WHAT TO WORK ON: Output the records word for word, from their first line up to and including the line that contains "[x=107, y=149]".

PROVIDED MATERIAL:
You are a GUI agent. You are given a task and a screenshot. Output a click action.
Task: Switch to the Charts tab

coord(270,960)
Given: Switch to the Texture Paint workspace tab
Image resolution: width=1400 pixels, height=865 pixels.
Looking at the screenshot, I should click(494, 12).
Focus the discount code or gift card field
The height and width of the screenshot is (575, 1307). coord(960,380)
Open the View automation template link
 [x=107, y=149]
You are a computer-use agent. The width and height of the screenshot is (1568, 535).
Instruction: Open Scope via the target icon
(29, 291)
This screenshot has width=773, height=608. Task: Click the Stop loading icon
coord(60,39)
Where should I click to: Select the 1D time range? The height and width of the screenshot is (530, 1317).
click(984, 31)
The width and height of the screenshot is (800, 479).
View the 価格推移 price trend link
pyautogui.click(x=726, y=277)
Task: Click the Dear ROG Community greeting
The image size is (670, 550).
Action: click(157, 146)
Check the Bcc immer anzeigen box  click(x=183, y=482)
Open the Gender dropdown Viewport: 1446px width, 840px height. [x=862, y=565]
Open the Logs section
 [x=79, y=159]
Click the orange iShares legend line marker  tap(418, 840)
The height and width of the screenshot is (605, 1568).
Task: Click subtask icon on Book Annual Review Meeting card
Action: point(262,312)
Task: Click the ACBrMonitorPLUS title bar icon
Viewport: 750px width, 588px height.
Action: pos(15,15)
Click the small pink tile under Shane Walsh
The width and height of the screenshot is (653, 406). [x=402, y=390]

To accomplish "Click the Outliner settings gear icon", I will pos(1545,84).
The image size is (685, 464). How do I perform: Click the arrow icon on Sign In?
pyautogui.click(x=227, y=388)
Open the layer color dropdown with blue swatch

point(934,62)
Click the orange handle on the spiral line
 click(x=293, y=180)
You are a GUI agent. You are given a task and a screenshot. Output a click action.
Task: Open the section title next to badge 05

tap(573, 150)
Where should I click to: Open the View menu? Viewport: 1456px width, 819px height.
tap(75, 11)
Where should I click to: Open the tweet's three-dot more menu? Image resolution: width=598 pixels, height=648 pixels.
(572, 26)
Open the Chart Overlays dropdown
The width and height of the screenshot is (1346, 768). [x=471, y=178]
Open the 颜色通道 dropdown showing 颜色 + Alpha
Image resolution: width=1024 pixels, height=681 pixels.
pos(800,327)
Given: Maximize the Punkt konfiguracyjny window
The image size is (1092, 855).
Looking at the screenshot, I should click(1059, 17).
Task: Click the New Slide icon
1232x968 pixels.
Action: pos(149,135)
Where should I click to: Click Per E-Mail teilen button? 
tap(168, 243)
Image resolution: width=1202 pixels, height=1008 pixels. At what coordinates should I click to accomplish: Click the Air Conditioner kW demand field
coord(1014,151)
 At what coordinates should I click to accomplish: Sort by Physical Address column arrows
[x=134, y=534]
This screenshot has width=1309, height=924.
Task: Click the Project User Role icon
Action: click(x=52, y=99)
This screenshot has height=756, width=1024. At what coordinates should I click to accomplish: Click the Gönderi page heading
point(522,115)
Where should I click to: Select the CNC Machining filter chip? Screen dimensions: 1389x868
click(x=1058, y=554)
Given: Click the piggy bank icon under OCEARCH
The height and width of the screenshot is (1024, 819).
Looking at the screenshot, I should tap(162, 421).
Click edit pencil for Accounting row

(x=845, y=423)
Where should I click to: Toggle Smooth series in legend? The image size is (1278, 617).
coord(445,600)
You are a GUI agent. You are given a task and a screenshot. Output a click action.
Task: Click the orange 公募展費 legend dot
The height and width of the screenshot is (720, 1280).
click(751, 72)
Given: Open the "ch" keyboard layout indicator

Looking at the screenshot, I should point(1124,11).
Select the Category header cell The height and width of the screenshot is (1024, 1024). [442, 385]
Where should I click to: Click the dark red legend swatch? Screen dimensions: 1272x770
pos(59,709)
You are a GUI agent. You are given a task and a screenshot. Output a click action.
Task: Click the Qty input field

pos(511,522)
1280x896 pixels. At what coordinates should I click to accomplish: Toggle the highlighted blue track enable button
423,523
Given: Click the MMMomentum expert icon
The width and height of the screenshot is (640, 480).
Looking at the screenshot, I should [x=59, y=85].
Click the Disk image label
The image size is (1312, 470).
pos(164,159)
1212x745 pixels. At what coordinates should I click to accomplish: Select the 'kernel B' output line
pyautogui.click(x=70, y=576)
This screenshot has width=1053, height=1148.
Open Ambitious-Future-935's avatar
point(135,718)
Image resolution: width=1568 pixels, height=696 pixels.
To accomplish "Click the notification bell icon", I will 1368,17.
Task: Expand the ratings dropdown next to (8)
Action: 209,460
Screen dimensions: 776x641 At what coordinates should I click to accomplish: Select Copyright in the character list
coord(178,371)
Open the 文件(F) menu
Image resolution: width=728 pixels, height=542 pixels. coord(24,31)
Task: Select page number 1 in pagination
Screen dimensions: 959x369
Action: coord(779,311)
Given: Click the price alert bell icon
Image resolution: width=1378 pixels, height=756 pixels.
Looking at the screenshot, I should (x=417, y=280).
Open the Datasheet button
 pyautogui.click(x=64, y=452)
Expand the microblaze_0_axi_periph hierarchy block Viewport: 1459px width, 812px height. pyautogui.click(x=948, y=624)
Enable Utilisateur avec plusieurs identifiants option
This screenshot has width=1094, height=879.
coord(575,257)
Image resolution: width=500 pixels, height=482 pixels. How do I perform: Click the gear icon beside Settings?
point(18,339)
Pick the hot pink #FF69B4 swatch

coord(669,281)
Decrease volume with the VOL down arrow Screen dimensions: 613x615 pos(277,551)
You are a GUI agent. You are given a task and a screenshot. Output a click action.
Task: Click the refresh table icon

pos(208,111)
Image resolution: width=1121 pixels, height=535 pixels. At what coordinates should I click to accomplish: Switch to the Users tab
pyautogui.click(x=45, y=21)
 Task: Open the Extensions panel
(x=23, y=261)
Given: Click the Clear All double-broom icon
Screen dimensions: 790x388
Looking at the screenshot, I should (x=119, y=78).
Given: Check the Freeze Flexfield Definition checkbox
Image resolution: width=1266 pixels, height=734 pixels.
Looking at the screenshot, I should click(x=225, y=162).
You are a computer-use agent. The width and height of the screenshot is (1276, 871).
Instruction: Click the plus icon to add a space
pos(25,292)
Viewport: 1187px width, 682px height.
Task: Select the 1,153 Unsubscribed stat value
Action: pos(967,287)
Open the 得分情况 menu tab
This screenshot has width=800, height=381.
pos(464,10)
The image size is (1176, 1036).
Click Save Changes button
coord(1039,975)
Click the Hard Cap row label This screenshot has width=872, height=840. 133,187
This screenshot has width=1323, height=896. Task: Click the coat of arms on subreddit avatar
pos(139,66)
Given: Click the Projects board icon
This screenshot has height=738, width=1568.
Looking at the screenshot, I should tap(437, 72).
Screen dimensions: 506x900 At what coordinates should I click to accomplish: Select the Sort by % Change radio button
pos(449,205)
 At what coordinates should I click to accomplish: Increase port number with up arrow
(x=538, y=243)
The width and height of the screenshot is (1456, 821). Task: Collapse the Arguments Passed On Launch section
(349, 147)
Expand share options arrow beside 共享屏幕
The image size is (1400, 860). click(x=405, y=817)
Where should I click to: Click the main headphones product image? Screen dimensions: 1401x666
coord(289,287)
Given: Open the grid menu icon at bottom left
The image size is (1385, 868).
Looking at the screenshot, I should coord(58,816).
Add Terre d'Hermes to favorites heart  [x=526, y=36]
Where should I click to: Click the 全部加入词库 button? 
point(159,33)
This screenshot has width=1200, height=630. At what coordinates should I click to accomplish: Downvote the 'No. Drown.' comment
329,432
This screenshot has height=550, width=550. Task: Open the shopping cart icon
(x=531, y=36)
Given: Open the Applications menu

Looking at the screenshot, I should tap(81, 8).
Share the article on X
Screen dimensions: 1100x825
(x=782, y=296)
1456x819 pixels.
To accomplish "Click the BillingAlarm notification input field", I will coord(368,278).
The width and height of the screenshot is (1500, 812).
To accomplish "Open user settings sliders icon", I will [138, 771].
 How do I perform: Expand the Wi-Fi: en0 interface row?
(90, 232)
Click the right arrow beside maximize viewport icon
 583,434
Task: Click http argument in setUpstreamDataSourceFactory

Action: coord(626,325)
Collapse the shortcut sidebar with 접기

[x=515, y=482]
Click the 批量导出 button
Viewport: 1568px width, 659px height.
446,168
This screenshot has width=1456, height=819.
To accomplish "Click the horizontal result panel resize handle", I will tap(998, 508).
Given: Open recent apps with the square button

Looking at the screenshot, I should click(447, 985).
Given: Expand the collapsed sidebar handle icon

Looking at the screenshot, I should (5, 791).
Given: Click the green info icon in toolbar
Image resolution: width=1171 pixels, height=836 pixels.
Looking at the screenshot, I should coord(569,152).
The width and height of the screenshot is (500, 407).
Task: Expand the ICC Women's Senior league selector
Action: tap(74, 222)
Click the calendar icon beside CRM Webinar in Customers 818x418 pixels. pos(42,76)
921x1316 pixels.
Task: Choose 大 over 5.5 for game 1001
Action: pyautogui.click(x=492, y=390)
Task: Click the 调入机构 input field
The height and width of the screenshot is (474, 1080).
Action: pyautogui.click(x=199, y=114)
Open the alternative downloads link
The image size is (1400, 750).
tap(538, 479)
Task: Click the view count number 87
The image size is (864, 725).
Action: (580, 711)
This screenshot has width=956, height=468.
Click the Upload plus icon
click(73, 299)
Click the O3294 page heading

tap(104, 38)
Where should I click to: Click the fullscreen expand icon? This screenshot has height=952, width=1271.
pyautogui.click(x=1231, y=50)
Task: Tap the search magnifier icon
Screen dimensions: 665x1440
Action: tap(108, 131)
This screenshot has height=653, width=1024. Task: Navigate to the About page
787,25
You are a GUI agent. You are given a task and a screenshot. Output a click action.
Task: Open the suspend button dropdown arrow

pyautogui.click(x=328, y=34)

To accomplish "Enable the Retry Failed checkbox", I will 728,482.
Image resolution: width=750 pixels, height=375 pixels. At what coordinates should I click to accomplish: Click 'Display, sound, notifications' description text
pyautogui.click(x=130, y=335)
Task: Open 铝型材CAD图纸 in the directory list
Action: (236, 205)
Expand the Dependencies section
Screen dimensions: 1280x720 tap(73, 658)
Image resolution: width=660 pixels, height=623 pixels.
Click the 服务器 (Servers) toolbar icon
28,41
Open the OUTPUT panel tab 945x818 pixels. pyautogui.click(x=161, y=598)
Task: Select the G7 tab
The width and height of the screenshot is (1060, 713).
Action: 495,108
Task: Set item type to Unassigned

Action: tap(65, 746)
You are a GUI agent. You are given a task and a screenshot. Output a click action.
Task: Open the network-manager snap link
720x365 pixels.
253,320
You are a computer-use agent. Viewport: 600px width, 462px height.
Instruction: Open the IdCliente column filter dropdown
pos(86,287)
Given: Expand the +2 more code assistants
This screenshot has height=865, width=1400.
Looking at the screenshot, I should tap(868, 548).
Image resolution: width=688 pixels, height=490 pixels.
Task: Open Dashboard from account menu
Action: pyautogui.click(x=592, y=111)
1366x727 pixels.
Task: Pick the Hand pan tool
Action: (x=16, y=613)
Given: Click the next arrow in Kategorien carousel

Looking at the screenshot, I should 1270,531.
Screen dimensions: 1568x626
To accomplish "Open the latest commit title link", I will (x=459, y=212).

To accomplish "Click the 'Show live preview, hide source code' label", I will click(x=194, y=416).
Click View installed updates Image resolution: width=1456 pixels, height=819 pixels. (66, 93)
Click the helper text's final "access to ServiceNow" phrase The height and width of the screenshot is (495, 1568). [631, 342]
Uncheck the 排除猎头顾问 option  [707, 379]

CORRECT RESPONSE:
You are a GUI agent. You are given a task and a screenshot. Output a click action.
Task: Switch to the Charts tab

coord(270,960)
Given: Switch to the Texture Paint workspace tab
Image resolution: width=1400 pixels, height=865 pixels.
Looking at the screenshot, I should click(494, 12).
Focus the discount code or gift card field
The height and width of the screenshot is (575, 1307). coord(960,380)
Open the View automation template link
 [x=107, y=149]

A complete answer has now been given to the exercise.